# Purpose

# Outline

In [1]:
import sys
import os
import math
import warnings

import pandas as pd
import numpy as np
import scipy.stats as stats
import matplotlib.pyplot as plt
import psycopg2
from sqlalchemy import create_engine

from sklearn import linear_model
from sklearn import metrics 
from sklearn.model_selection import TimeSeriesSplit, train_test_split
from IPython.core.interactiveshell import InteractiveShell

from dd_credentials import *

warnings.filterwarnings(action='once')
InteractiveShell.ast_node_interactivity = "all"

In [3]:
def execute_sql(statement, dbname, user, host, password, port, isolation = False, results = True):
    """
    Use psycopg2 to execute PostgreSQL queries
    
    Input:
        statement (str): SQL statement to run in database
        dbname, user, host, password (str): database credentials
        isolation (bool): indicator for whether to change isolation level to autocommit; True for queries that cannot be run 
            from within a transation (see https://wiki.postgresql.org/wiki/Psycopg2_Tutorial), e.g. queries other than SELECT
        results (bool): indicator for whether the query is expected to output results;
            for example, True for SELECT statements and False for CREATE TABLE statements
    
    Output:
        relation (dataframe): query results or empty dataframe if results = False
    """
    conn = psycopg2.connect("dbname={} user={} host={} password={} port={}".format(dbname, user, host, password, port))
    cur = conn.cursor()
    if isolation:
        conn.set_isolation_level(psycopg2.extensions.ISOLATION_LEVEL_AUTOCOMMIT)
    cur.execute(statement)
    relation = pd.DataFrame()
    if results:
        results = cur.fetchall()
        colnames = [desc[0] for desc in cur.description]
        relation = pd.DataFrame(results, columns=colnames)
    cur.close()
    conn.close()
    return relation


In [4]:
def randomize(df, do_not_randomize = None):
    """
    Randomize column values of a file.
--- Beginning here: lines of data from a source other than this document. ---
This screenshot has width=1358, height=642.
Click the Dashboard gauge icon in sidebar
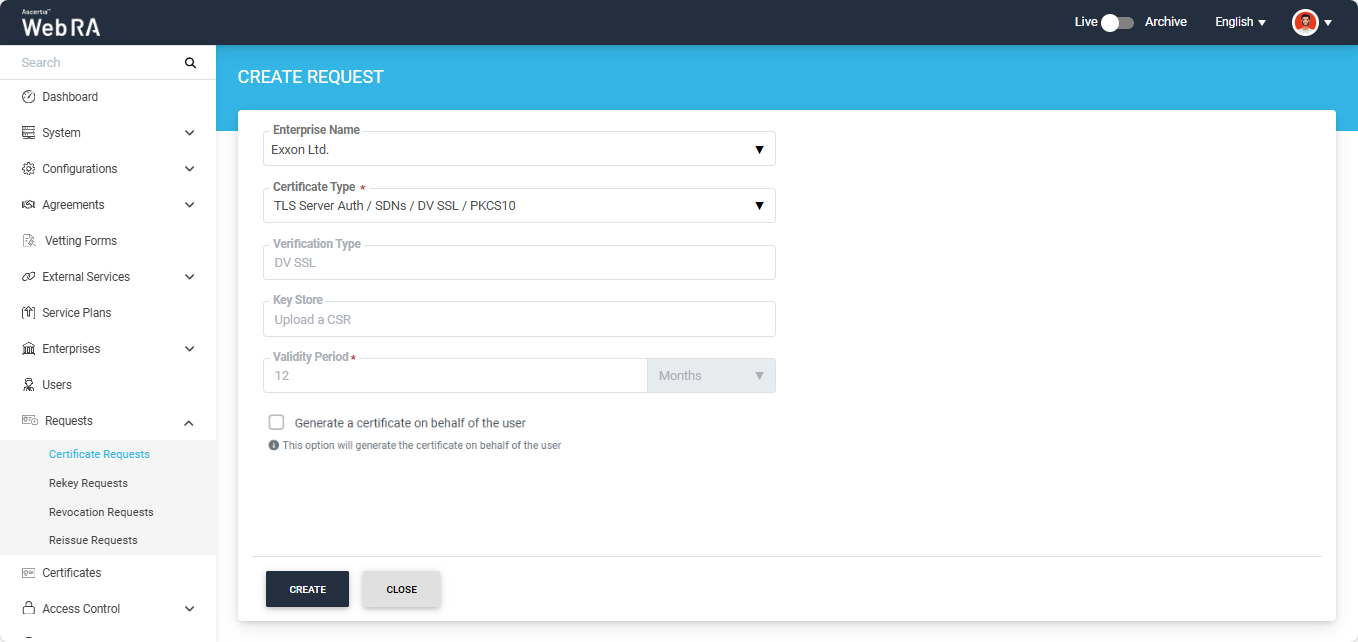(28, 97)
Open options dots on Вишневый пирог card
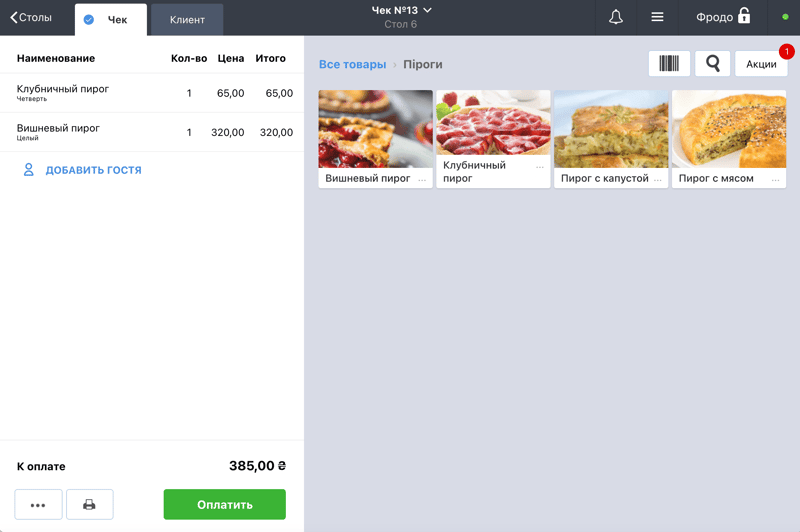The image size is (800, 532). tap(422, 179)
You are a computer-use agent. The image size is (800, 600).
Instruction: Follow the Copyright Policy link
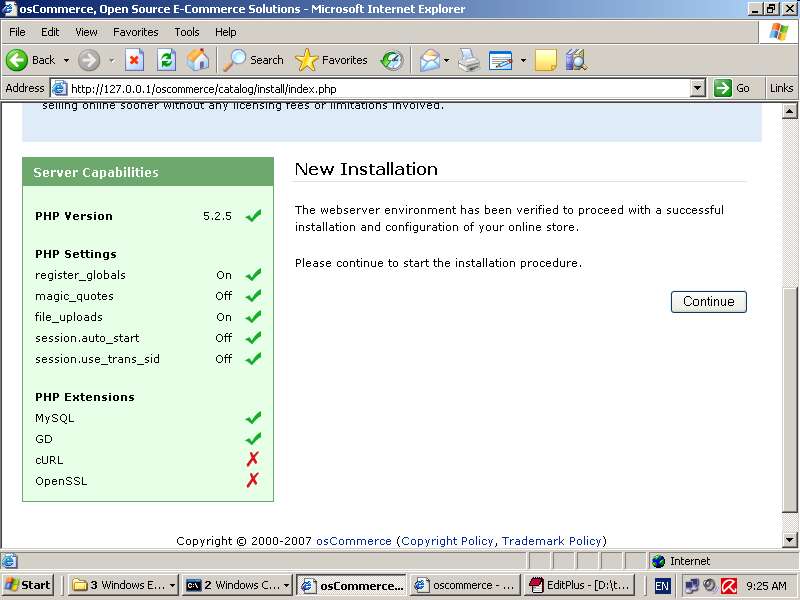coord(447,541)
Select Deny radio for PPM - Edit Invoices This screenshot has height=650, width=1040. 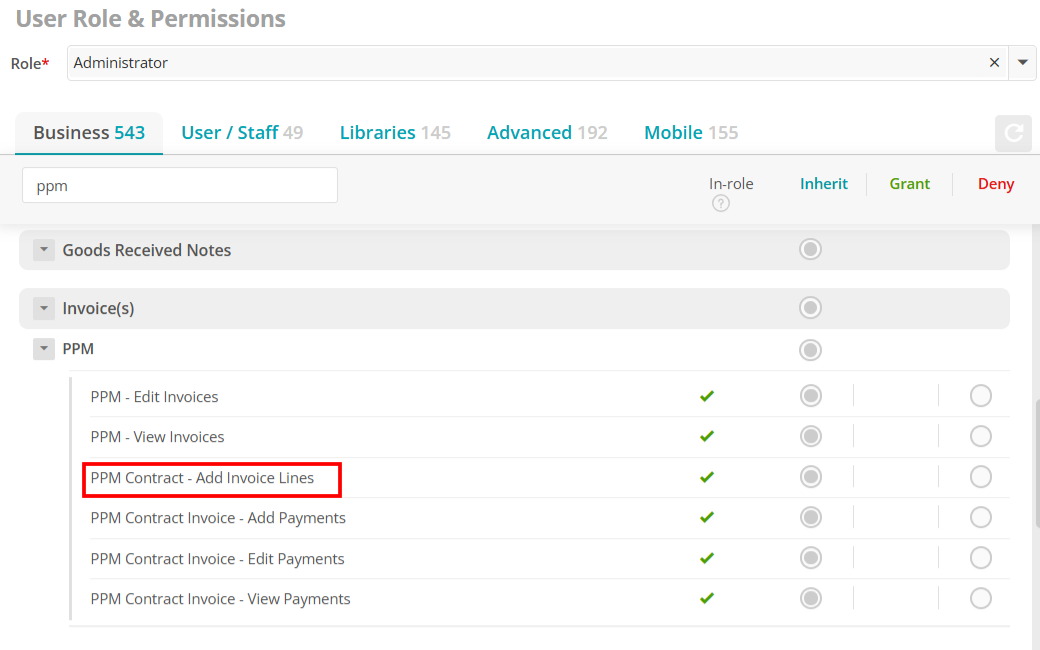(x=980, y=396)
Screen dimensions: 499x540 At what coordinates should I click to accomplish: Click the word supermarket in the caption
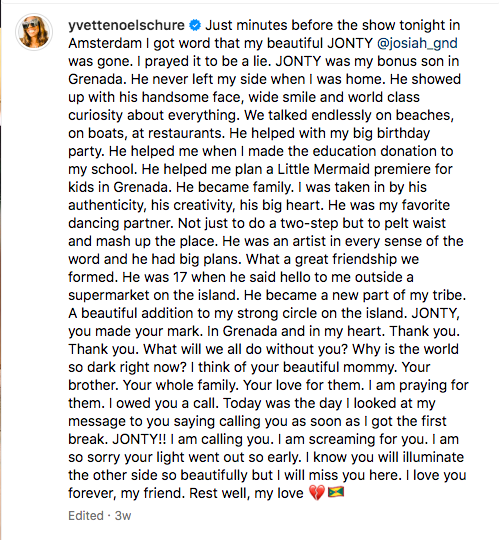pos(109,295)
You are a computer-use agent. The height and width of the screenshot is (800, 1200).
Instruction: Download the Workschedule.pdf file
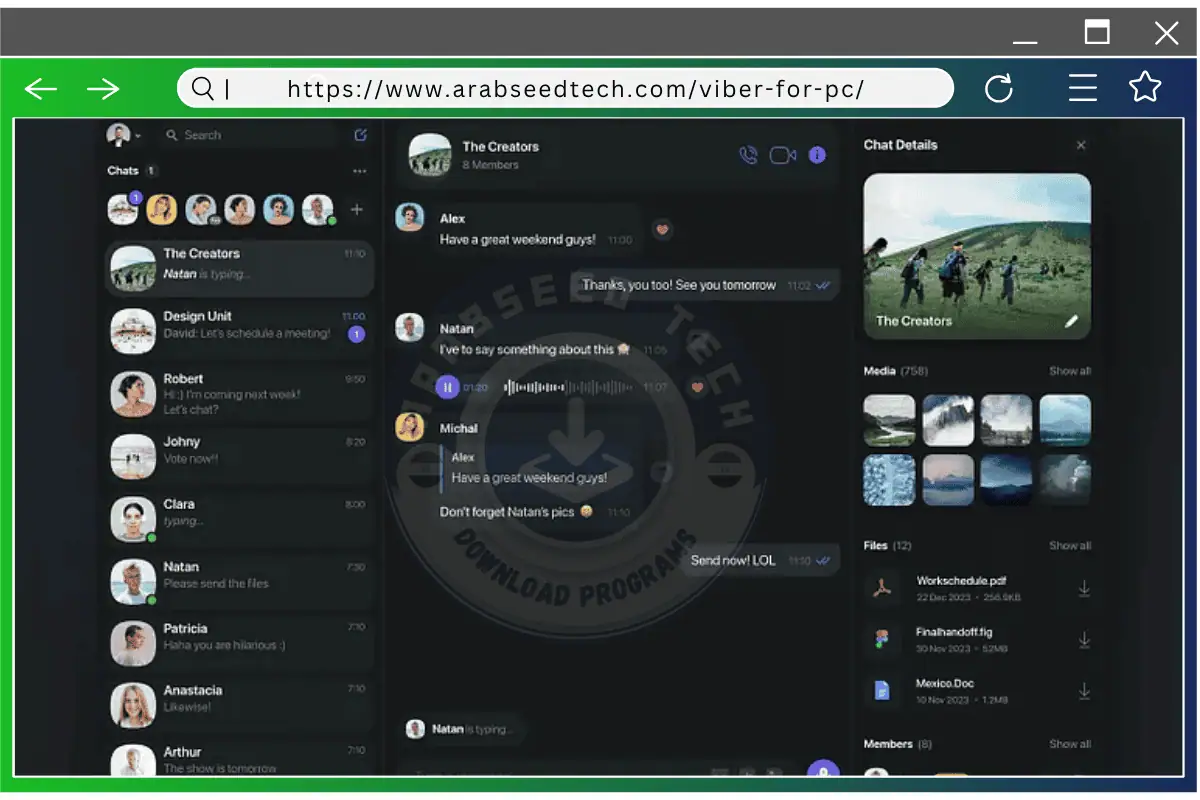(1083, 589)
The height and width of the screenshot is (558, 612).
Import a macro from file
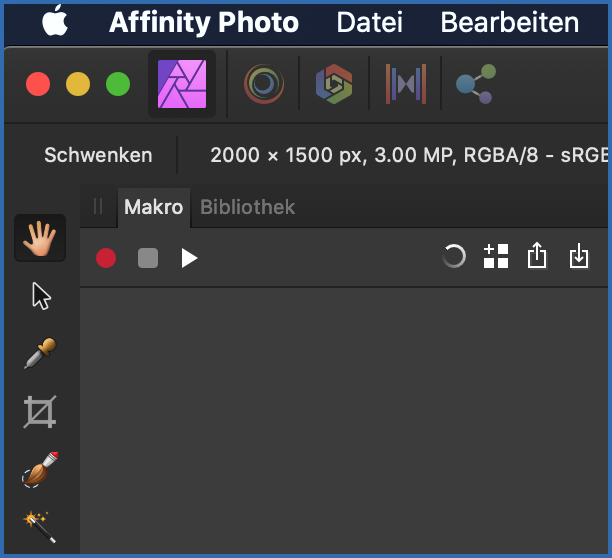[579, 257]
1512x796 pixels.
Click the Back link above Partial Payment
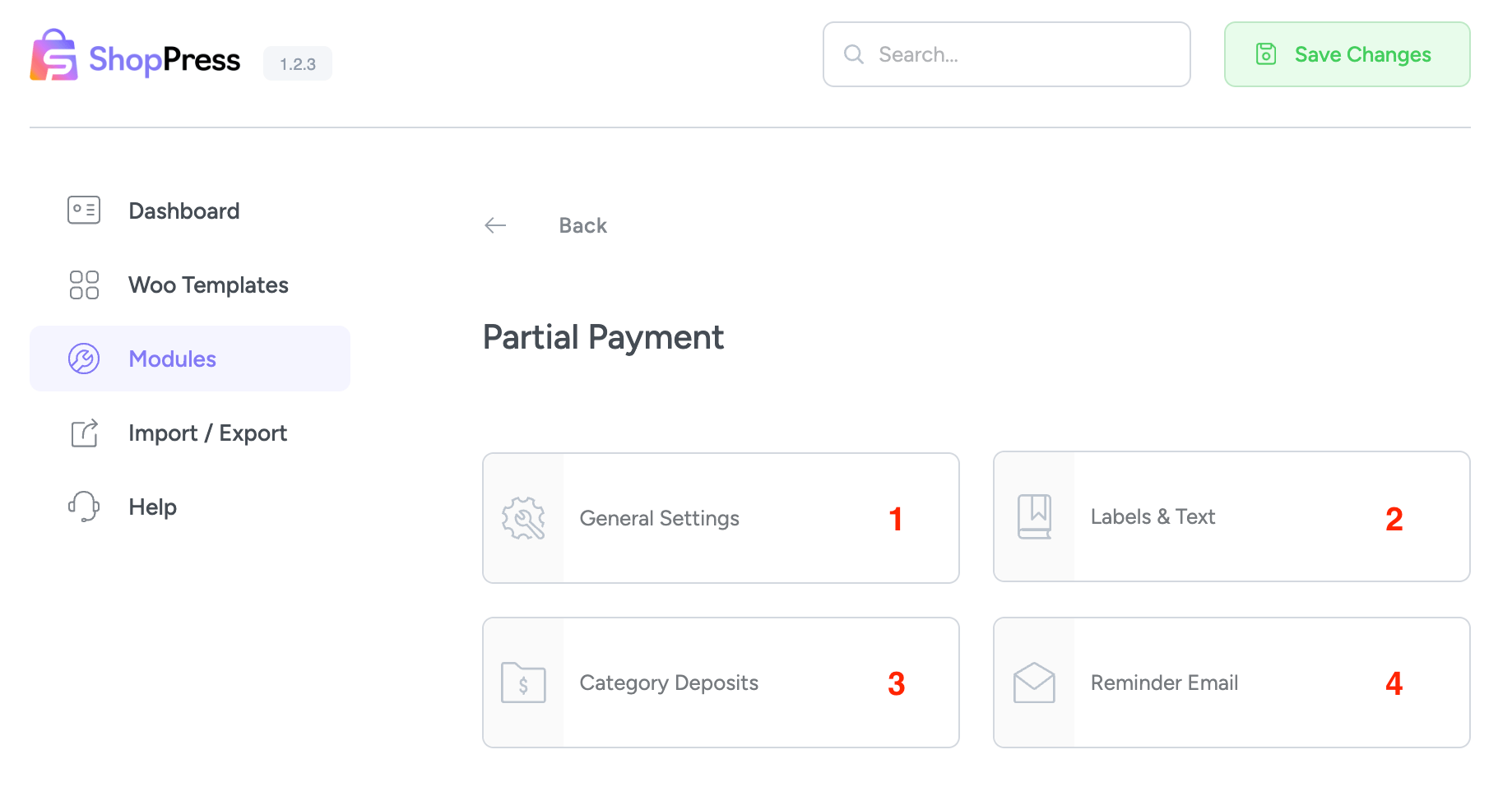click(582, 224)
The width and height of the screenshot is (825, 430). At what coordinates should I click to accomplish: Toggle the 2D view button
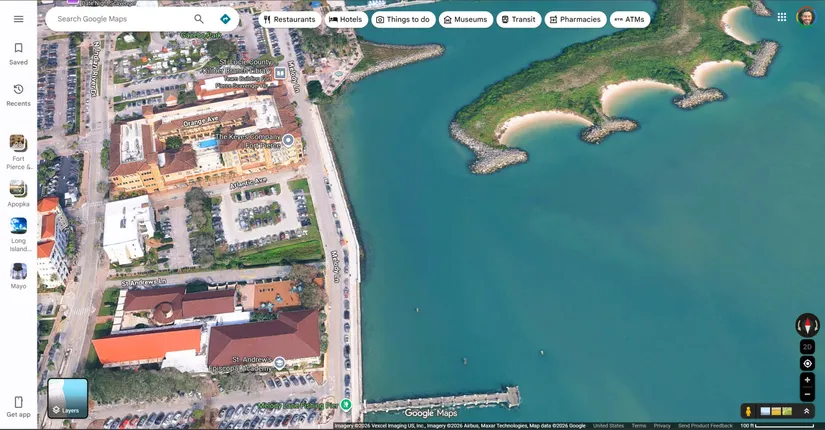click(x=807, y=347)
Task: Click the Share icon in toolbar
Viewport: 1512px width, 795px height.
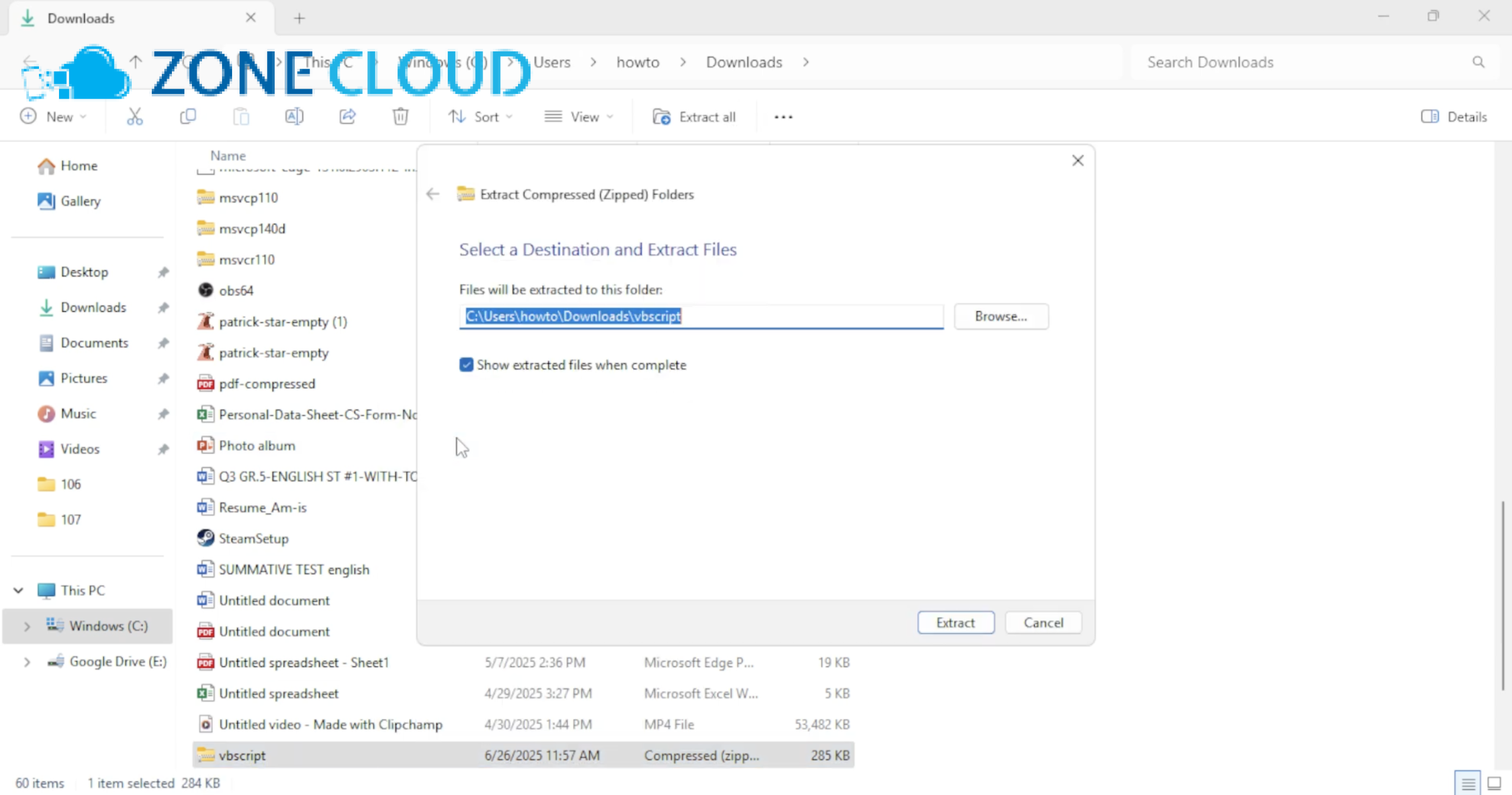Action: click(x=347, y=117)
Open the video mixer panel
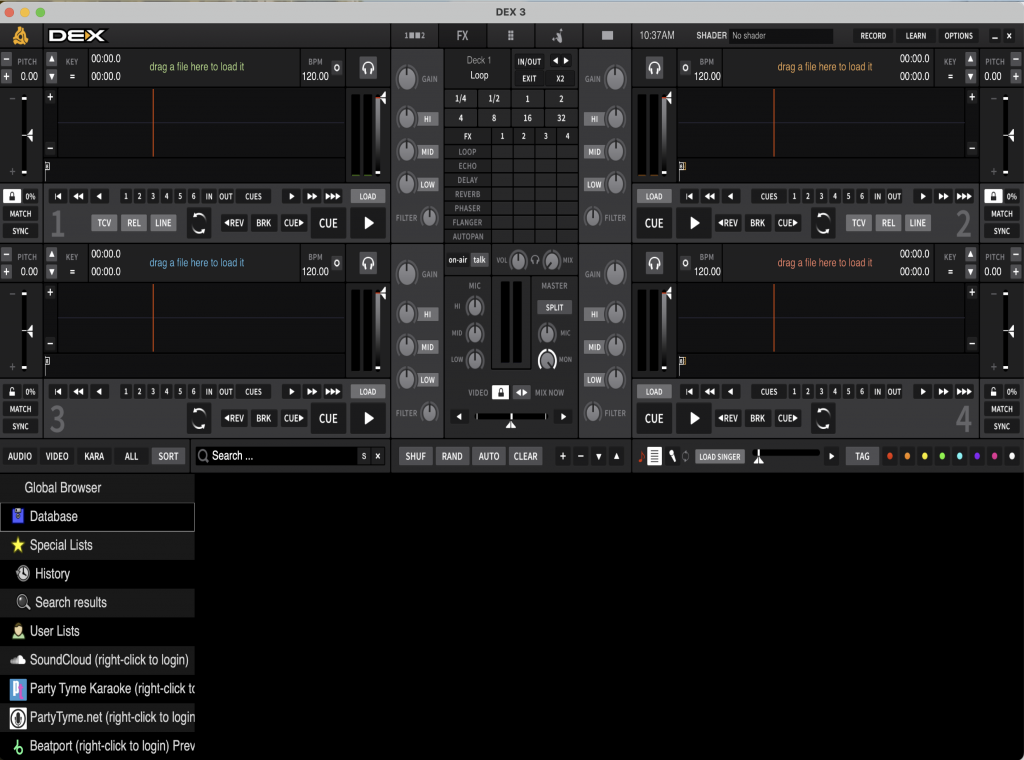This screenshot has height=760, width=1024. point(607,35)
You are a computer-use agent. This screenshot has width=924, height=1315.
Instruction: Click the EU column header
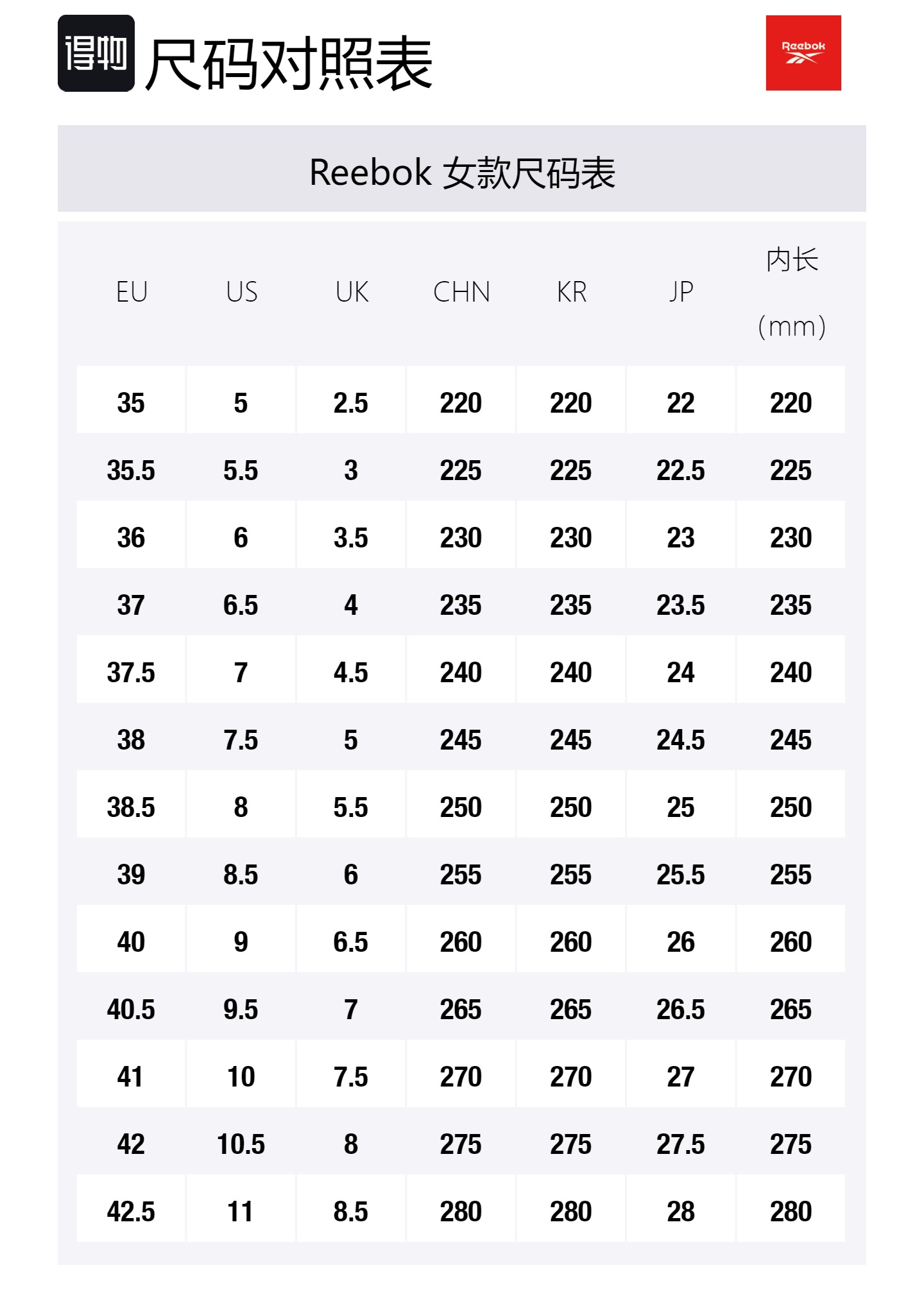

Each column is randomized independently.
    
    Inputs:
        df (dataframe): dataframe to randomize
        do_not_randomize (list): optional list of strings indicating names of 
            columns that should not be randomized
    Outputs:
        df (dataframe): dataframe of randomized data
    """     
    df_random = df.copy()
    if do_not_randomize:
        cols = [c for c in df.columns if c not in do_not_randomize]
    else:
        cols = df.columns
        
    for col in cols:
        #print('\t\tRandomizing column ' + col)
        df_random[col] = np.random.permutation(df_random[col])

    return df_random

In [16]:
# source: https://overlaid.net/2016/02/08/replace-words-in-files-or-strings-using-python/
def do_replacement(base_text, word_map):
    """
    Helper function for replace_words_in_file. Make replacements in base_text, as 
    indicated in  word_map.
    """
    for key, val in word_map.items():
        base_text = base_text.replace(key, val)
    return base_text

def replace_words_in_file(read_from, write_to, word_map):
    """
    Create copy of a file with certain words replaced
    
    Inputs
        read_from: name of file to read from
        write_to: name of new file to be created
        word_map: dictionary of mappings between words and their replacements
            (e.g. {'old_word': 'new_word'})
    Outputs
        None. Will create a new file with the name given in write_to
        
    """
    # Open your desired file as 't' and read the lines into string 'tempstr'
    t = open(read_from, 'r')
    tempstr = t.read()
    t.close()

    # Using the "replace_words" function, we'll pass in our tempstr to be used as the base, 
    # and our device_values to be used as replacement.  
    output = do_replacement(tempstr, word_map)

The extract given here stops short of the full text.